● **Texte fourni**:
──────
Je cite ainsi de nombreux textes de Drumont sur ces sujets, les mettant en perspective, ce qui permet à mon lecteur d’aujourd’hui de profiter de mes propres lectures faites durant de très longues années.
— Car cet ouvrage ne date pas d’hier ?
Le florilège des textes de Drumont que j’utilise dans ce premier chapitre a été constitué, en fait, il y a quarante-cinq ans. Les autres chapitres ont été écrits au fil des années, au gré d’articles dans diverses publications : seuls les chapitres finaux consacrés à Maurice Barrès et à Louis-Ferdinand Céline ont été rédigés assez récemment, et dans l’optique de ce livre.
Toutefois, chacun des chapitres a été soigneusement revu, réécrit, vérifié, complété en vue de ce livre. Il s’agissait d’offrir au lecteur un tout cohérent, même si le propos est celui d’une « promenade littéraire et historique », qui postule une lecture agréable et facile.
— Drumont n’est évoqué que dans le premier chapitre : votre choix du titre actuel est donc plus pertinent que si aviez effectivement intitulé le livre, comme prévu, « Drumont sans les Juifs ». Ensuite, on découvre bien d’autres personnages intéressants, par exemple pour commencer la célèbre Comtesse de Ségur.
Je m’attache à des figures dont certaines sont très connues, comme Céline ou, effectivement, la divine Comtesse, mais aussi à d’autres quasi inconnues, comme Melchior du Lac ou Vincent de Paul Bailly. Mon but, toutefois, n’est pas de redire ce que tout le monde connaît, ce que la moindre fiche Wikipédia raconte. On ne trouvera pas dans cet ouvrage des points de vue conventionnels, des considérations aseptisées, des réflexions convenues, des observations gentiment conformistes. « Le clavier bien tempéré » n’est certes pas mon idéal intellectuel. Je m’efforce au contraire à chaque fois d’avoir un point de vue original, un angle spécifique, pour ne pas tomber dans des redites ou des trivialités. Ce sera au lecteur de juger si j’y ai réussi !
— Quel a été le critère de choix des personnages évoqués ?
C’est à la fois l’effet d’un certain hasard, et d’une orientation personnelle profonde. J’ai été amené, au cours de ma carrière de journaliste (souvenez-vous que j’ai dirigé la revue Fideliter durant treize années), à aborder certains de ces personnages. Par exemple, nous avons traité de la Comtesse de Ségur pour un dossier sur la littérature de jeunesse, de Mgr Dupanloup dans un dossier sur le Syllabus, etc.
──────
● **Données fournies**:

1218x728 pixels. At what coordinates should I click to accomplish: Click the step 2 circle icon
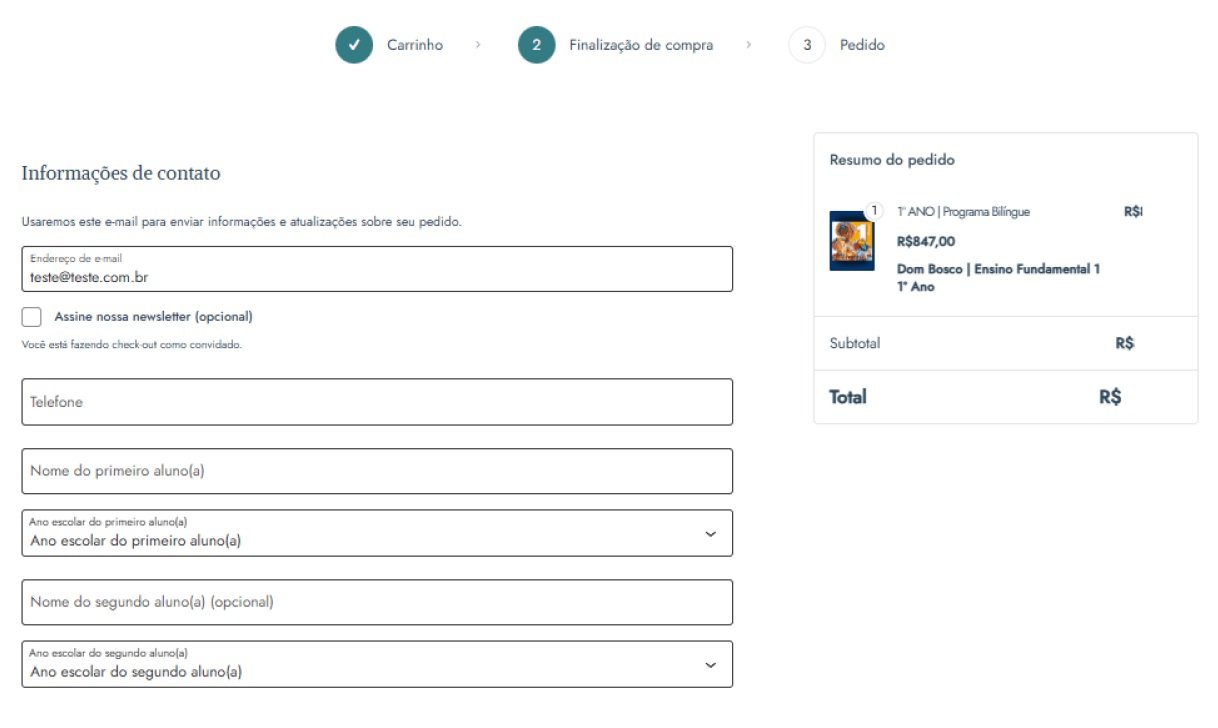tap(536, 45)
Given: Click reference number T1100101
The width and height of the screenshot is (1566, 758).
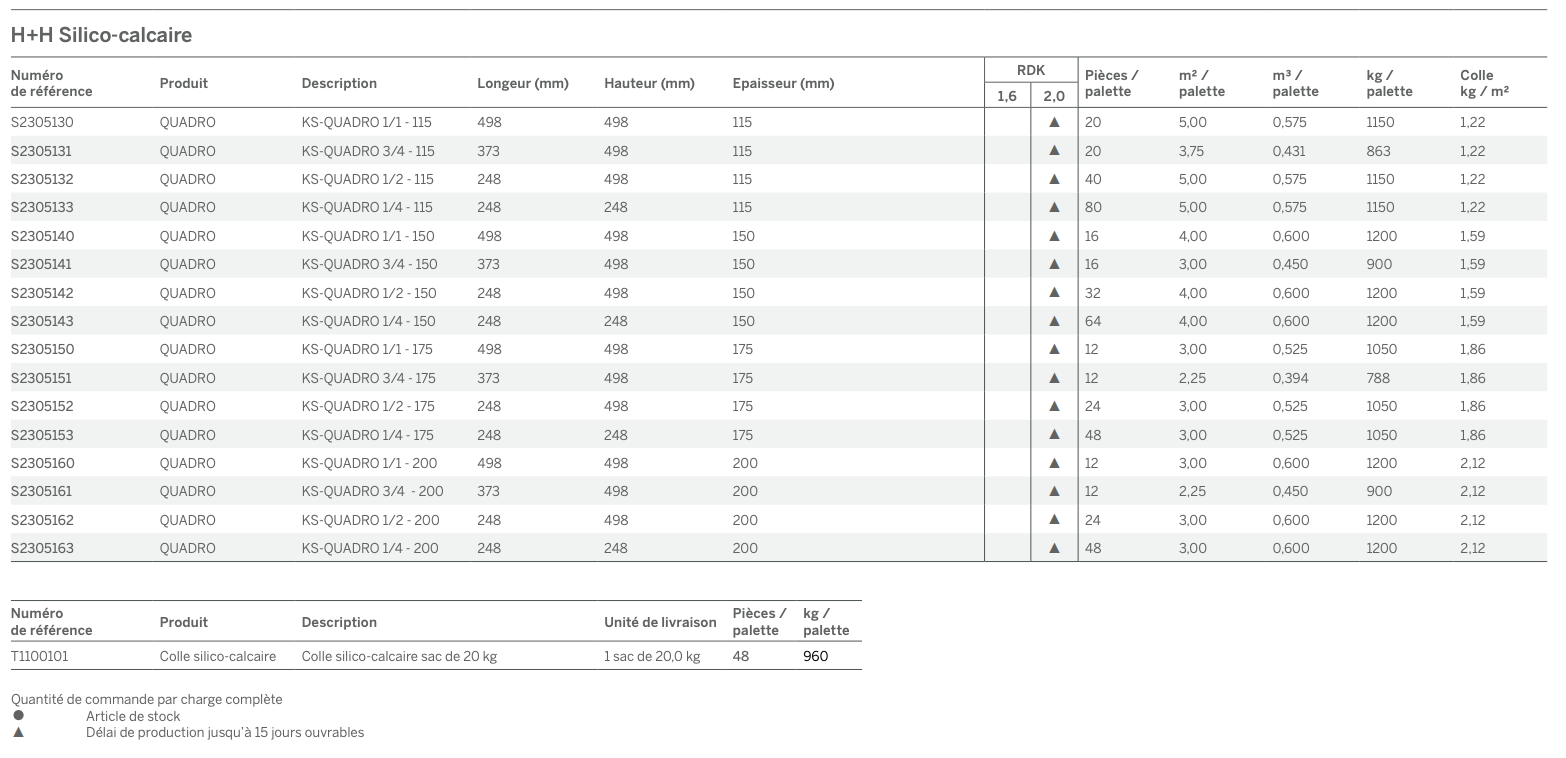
──────
● **Consigne**: Prolongez l'entretien sur ce livre de promenades littéraires et historiques, en reprenant juste après sa dernière phrase.

● **Production attendue**:
J’aurais évidemment pu confier le soin d’écrire l’article à un autre que moi. Mais quand le personnage m’attirait, m’intéressait, me passionnait, je me réservais le soin d’écrire l’article nécessaire. C’est ainsi qu’est née progressivement cette galerie de portraits, sous la pression des circonstances, mais plus fondamentalement parce que je souhaitais aborder telle ou telle figure qui me correspondait.
Pour Dom Guéranger, il y avait de plus un intérêt personnel. Je suis, par mon père, manceau d’origine. Mon arrière-grand-père habitait près de Solesmes et fut, au temps des expulsions anticléricales, l’avocat du monastère fondé par Dom Guéranger. Il a d’ailleurs été décoré du titre de comte romain par saint Pie X, à la demande des moines de Solesmes, et un Celier a été jusqu’à assez récemment président des Amis de Solesmes. J’ai donc voulu, par piété filiale, rendre hommage au restaurateur de Solesmes.
— On sent que vous aimez vos personnages, pourtant considérés comme « sulfureux ».
J’admire mes héros, et je ne m’en cache pas. Ceci dit, je ne suis pas confit en dévotion à leur égard. J’ai pleinement conscience de leurs limites, parfois de leurs erreurs, et je n’ai aucune raison de les cacher, quand c’est pertinent pour mieux comprendre le point de vue évoqué. Je refuse aussi bien le « politiquement correct » que le « politiquement incorrect », à partir du moment où il s’agit d’une idéologie et d’un système. Je m’efforce de rester totalement libre dans mes jugements et appréciations.
Nous sommes en une époque de censure, d’annulation (cancel culture), d’interdiction, de sentences capitales (au moins dans les mots). Ce livre se situe totalement en dehors de cette ambiance. Je parle en toute franchise et honnêteté de personnages historiques, qui sont sans doute critiquables, mais qui n’ont, que je sache, assassiné personne. Quand je pense que de grands massacreurs comme Danton et Robespierre possèdent respectivement une vingtaine de rues à leur nom en France ; quand je songe qu’un archi-criminel scandaleux comme Lénine est gratifié de près de quatre-vingt-dix rues, toujours en France, je me dis que parler de Drumont, de Maurras, de Veuillot ou de Mgr Benigni est vraiment permis aux honnêtes gens.
Ceci étant, la fin de mon introduction comporte un avertissement en direction des personnes sensibles : ce livre n’est pas à mettre entre toutes les mains, il risque de fortement choquer les partisans des droits LGBT+ et du langage inclusif (rires).
— L’orientation des différents chapitres est assez fortement religieuse…
Je suis tout de même un ecclésiastique, membre de la Fraternité Saint-Pie X : il est assez normal, voire plutôt rassurant, que je m’intéresse à la religion ! Effectivement, j’aborde principalement des thématiques à dimension religieuse. Il s’agit donc d’un livre d’Histoire politique et littéraire (et même journalistique, car la plupart des protagonistes furent des journalistes), mais sur une base religieuse. Ainsi, quand il s’agit de Maurras, je tourne autour de la condamnation de l’Action Française par Pie XI en 1926. Lorsque je parle de la Comtesse de Ségur, je m’intéresse à ses liens d’amitié avec le journaliste catholique Louis Veuillot. Etc.
— Ce livre se situe à mille lieux de l’ouvrage sur l’éternité du monde chez saint Thomas d’Aquin, à propos duquel vous aviez accordé à La Porte Latine un entretien le 28 mai 2020.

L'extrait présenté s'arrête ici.